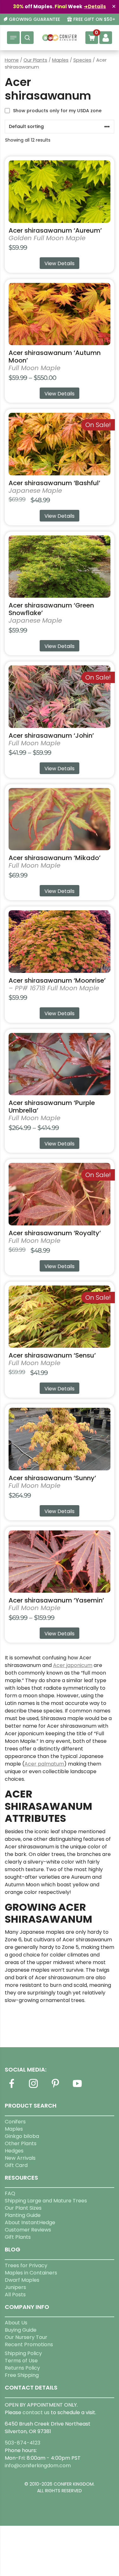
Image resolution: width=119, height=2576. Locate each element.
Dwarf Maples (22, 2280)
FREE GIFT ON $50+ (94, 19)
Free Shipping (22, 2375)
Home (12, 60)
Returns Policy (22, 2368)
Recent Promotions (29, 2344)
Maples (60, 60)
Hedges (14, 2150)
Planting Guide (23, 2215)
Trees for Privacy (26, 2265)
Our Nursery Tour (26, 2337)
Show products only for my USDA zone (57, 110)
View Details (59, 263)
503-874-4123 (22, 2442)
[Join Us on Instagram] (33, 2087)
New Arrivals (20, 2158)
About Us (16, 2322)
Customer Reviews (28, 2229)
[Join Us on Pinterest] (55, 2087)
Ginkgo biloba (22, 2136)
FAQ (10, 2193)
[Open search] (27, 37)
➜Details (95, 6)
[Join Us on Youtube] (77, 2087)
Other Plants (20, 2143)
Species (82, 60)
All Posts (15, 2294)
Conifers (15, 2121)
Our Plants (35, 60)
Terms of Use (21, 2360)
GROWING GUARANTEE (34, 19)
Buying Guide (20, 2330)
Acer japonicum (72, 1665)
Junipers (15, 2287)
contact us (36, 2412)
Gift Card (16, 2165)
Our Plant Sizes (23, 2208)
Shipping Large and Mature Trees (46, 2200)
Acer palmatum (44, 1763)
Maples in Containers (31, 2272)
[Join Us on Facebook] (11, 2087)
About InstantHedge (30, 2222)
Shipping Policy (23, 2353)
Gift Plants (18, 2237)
######
INSTRUCTIONS TO FOLLOW
Here the job is to set down exactly the lines of the material above that fall between the one with "[Open search] (27, 37)" and the one with "Shipping Policy (23, 2353)", inclusive, and nothing beyond them.

SOLUTION TO THE PROBLEM
[Open search] (27, 37)
➜Details (95, 6)
[Join Us on Youtube] (77, 2087)
Other Plants (20, 2143)
Species (82, 60)
All Posts (15, 2294)
Conifers (15, 2121)
Our Plants (35, 60)
Terms of Use (21, 2360)
GROWING GUARANTEE (34, 19)
Buying Guide (20, 2330)
Acer japonicum (72, 1665)
Junipers (15, 2287)
contact us (36, 2412)
Gift Card (16, 2165)
Our Plant Sizes (23, 2208)
Shipping Large and Mature Trees (46, 2200)
Acer palmatum (44, 1763)
Maples in Containers (31, 2272)
[Join Us on Facebook] (11, 2087)
About InstantHedge (30, 2222)
Shipping Policy (23, 2353)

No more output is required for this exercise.